But soon his toes were brushing pebbles; and then he was walking; and by the time he was out to the boy, the water was no deeper than his belly button some of the time. It was a lot higher on the little boy, of course, and he had to jump with the waves to keep his head above water.

“You okay?” Link asked.

“Yeah,” said the boy.

“You getting tired?” Link asked.

“No,” said the boy.

“Do you know how to swim?” Link asked.

“Kinda,” said the boy.

“You hiding from someone?” Link asked.

“Kinda,” said the boy.

A bigger-than-most wave came through and the boy was knocked off his shallow spot. Link watched him struggle to place his feet, then closed the distance between them and picked him up. In the water, he weighted next to nothing.

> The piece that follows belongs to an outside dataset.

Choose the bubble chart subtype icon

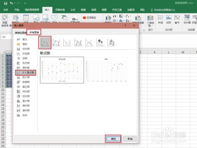point(100,43)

“What did you do?” Link asked the boy. “Did you break something?”

He couldn’t be sure, but Link thought the boy nodded.

“Well, let’s get back to shore. Maybe I can help you fix it, okay?”

“I broke the um-ber-el-la,” said the boy, “I let it fly away.”

“Oh, I bet your folks were mad as heck!” said Link. “But I’ll talk to them for you, okay?”

Again, the boy nodded.

Link carried the boy on his hip for a while, but as the water got deeper he had him move to his back, thinking he could swim with him above water. This was a complete failure, but Link found that he could keep the boy’s head above water if he did astronaut jumps, springing off the bottom as hard as he could.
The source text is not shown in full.